• [Source document]:
____________________

General Assembly Adjourns Regular Session Without Adopting Budget; Special Session to Convene April 11

March 14, 2018

The General Assembly adjourned the 2018 regular session sine die on March 10 without completing work on the 2018-2020 biennium budget and the FY 2018 “caboose” budget, a result that was set in motion on Thursday, March 8, when budget conferees announced that they had reached an impasse over the issue of Medicaid expansion.  The budget passed by the House during the regular session provides for the expansion of Medicaid for individuals with incomes up to 138 percent of the federal poverty level, as envisioned in the Affordable Care Act, and directs the state Department of Medical Assistance Services to apply for a waiver to implement work requirements included in the proposed Training, Education, Employment, and Opportunity Program, as well as cost-sharing requirements and incentives for healthy behaviors.  The Senate budget opts against expansion.  As a result, the House budget contains savings generated from drawing down the additional federal dollars associated with expansion, while the Senate budget incorporates none of these savings; consequently, the two budgets have very different levels of resources available to support key spending priorities of importance to local governments.

The House and Senate passed separate resolutions laying the procedural groundwork for a special session on the budget, but since the same resolution was not agreed to by both bodies, the legislature adjourned on March 10 without a set date for a special session, but with the expectation that the Governor would exercise his authority to summon members back later this spring.  The Governor fulfilled this expectation within days of the regular session adjournment, issuing a proclamation on March 13 calling for a special session to convene April 11.

____________________

Reproduce the stretch of the budget impasse article from "The House and" through "convene April 11.".

Pixel coordinate grounding data
____________________

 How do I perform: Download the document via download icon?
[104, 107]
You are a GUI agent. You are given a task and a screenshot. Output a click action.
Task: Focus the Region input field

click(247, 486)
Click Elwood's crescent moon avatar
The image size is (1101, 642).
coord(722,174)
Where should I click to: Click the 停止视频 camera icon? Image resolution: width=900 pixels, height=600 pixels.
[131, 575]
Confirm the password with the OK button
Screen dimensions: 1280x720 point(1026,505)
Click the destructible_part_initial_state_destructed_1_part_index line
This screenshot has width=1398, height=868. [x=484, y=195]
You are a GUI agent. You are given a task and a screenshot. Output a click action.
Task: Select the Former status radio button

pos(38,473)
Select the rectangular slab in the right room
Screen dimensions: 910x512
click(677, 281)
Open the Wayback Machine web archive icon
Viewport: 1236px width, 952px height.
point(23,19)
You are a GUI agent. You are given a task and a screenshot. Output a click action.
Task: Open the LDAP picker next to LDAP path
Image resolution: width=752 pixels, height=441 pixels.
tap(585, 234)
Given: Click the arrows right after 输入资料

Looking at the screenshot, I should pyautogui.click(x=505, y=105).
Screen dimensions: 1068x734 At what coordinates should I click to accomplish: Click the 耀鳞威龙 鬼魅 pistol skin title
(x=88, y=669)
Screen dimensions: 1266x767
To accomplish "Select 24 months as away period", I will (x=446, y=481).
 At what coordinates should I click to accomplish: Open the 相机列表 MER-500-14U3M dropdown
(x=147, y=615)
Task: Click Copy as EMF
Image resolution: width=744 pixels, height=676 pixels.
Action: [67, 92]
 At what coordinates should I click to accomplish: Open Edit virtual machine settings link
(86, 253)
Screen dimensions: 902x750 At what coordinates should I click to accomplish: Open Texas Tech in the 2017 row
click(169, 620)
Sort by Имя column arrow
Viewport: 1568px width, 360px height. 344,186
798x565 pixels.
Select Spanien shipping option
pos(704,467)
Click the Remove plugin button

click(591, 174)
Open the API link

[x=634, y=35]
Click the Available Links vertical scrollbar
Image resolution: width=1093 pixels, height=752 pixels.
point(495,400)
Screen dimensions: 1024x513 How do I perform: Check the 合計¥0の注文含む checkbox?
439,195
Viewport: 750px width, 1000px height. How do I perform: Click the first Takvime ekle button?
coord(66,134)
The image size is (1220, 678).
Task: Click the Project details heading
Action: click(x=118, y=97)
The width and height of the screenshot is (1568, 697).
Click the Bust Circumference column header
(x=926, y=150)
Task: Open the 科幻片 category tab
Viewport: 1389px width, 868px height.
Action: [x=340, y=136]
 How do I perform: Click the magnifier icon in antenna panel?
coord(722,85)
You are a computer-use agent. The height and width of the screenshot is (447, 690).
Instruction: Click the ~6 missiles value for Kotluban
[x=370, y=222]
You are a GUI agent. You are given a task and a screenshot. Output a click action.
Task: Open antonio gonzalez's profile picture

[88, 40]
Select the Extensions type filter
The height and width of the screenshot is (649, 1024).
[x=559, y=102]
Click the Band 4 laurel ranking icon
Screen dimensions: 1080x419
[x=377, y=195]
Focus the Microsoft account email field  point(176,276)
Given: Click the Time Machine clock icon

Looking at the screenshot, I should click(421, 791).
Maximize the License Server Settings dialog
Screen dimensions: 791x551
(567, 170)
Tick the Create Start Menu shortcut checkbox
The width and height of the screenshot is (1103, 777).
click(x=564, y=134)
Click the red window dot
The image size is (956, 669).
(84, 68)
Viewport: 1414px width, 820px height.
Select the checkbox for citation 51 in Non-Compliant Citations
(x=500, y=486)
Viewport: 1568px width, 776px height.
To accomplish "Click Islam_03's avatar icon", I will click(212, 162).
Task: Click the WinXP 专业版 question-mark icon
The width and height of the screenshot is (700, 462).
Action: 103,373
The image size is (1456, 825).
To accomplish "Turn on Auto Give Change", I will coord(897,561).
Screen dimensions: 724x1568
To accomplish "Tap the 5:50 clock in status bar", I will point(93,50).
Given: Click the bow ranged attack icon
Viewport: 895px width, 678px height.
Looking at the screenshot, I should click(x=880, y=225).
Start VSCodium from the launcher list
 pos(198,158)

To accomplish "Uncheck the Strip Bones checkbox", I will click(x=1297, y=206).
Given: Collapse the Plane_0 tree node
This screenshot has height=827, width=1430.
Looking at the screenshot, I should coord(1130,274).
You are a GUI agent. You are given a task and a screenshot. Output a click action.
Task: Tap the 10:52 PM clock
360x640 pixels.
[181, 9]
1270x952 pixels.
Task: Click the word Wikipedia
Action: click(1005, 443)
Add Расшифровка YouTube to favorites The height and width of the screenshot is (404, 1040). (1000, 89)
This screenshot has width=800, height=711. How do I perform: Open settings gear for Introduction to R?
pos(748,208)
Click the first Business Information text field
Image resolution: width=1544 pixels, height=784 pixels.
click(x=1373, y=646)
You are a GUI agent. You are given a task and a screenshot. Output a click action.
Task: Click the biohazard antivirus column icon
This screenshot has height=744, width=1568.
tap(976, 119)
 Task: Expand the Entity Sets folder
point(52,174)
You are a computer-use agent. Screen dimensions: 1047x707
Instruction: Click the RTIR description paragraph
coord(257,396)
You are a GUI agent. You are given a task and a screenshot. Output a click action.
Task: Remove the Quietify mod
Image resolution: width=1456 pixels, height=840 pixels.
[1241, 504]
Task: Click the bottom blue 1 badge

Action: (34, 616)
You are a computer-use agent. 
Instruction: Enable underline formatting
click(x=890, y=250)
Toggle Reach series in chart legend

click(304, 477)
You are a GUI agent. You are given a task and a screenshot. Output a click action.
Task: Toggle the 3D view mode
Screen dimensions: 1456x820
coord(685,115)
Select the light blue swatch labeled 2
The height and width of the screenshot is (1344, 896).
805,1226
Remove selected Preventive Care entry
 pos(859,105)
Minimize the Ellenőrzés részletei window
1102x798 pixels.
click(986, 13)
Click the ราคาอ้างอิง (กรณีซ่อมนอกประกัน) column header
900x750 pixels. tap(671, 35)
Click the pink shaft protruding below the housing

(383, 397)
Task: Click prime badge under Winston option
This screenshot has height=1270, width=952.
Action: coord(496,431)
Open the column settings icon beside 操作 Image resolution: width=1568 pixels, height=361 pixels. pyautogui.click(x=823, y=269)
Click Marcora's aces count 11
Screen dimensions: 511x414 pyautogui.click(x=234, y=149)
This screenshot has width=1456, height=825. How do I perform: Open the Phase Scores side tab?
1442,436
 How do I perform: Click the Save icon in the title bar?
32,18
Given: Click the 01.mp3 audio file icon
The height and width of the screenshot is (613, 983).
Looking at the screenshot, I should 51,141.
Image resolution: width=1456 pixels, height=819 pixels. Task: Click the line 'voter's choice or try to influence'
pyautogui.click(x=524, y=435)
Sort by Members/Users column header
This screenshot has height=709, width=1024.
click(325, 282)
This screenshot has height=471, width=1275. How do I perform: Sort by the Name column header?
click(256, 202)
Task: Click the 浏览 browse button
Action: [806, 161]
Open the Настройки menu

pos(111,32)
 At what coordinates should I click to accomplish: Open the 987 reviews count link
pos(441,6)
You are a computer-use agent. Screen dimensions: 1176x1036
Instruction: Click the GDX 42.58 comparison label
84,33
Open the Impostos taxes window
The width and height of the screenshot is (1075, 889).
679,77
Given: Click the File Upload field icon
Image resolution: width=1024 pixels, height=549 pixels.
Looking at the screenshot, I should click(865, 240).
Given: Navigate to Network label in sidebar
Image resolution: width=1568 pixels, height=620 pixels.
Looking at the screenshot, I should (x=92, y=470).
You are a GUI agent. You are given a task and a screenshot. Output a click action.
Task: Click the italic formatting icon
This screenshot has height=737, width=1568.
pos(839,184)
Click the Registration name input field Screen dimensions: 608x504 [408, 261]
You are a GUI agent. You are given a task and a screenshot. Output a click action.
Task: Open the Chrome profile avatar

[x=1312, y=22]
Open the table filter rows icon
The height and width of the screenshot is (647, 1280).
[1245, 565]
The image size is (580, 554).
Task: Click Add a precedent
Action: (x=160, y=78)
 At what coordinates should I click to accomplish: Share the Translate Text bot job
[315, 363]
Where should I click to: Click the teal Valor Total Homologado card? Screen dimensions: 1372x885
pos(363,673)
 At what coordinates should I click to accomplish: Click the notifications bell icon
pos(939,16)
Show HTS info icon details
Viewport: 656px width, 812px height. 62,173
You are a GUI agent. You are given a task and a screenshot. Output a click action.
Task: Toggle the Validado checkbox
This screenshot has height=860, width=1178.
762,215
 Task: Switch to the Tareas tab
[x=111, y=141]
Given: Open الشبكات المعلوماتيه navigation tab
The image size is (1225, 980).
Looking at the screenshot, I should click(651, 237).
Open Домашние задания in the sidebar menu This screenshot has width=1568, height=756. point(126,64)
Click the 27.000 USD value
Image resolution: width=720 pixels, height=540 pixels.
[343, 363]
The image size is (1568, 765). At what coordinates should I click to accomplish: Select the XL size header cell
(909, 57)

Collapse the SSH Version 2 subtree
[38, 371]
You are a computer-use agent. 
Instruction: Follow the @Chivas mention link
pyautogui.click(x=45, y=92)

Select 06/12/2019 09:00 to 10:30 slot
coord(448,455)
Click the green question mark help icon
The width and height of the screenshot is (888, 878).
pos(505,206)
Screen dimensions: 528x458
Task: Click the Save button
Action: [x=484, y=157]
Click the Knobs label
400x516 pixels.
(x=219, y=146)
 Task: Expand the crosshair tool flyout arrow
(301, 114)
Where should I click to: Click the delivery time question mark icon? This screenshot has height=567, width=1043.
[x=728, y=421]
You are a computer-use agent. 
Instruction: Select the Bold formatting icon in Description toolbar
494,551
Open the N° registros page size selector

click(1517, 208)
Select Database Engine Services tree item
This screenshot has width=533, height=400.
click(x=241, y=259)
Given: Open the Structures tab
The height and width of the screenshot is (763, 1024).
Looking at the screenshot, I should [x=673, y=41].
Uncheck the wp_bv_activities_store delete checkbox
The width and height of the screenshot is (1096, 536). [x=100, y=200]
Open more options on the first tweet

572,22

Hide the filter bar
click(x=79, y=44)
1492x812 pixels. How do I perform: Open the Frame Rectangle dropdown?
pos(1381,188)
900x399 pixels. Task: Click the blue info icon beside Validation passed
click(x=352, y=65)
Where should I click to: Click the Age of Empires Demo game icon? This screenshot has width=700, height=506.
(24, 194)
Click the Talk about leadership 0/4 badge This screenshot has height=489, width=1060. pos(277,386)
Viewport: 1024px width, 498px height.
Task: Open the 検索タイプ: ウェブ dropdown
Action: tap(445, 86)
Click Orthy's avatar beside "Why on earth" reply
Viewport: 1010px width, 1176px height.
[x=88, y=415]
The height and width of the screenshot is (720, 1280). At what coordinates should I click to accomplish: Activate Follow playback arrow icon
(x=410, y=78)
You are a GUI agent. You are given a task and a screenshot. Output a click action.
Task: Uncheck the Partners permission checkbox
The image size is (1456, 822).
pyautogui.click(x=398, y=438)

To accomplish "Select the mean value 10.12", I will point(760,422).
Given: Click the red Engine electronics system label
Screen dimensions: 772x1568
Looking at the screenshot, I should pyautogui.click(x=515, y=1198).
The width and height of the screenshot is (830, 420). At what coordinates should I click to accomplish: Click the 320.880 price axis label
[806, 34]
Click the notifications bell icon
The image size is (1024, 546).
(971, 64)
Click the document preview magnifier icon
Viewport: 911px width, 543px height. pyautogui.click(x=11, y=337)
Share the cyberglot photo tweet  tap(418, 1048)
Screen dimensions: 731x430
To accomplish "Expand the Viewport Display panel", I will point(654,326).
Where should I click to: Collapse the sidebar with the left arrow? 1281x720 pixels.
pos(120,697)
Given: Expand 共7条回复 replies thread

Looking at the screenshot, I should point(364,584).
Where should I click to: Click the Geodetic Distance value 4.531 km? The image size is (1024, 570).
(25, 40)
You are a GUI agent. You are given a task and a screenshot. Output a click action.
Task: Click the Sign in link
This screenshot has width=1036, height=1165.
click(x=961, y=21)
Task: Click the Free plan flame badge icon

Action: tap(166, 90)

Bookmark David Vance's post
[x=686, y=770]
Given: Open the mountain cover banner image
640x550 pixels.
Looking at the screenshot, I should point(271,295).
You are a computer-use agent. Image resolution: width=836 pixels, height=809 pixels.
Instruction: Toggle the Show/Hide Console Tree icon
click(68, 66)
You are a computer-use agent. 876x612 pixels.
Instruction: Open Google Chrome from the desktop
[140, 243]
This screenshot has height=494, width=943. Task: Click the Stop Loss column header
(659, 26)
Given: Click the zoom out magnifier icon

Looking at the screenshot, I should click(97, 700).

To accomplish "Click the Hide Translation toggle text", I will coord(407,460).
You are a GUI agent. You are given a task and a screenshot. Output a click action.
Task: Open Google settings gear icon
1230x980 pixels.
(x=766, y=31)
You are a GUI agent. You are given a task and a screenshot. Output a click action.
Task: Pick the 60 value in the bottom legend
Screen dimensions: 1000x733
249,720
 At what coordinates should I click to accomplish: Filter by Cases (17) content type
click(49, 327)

____________________

• [Solution]:
The House and Senate passed separate resolutions laying the procedural groundwork for a special session on the budget, but since the same resolution was not agreed to by both bodies, the legislature adjourned on March 10 without a set date for a special session, but with the expectation that the Governor would exercise his authority to summon members back later this spring.  The Governor fulfilled this expectation within days of the regular session adjournment, issuing a proclamation on March 13 calling for a special session to convene April 11.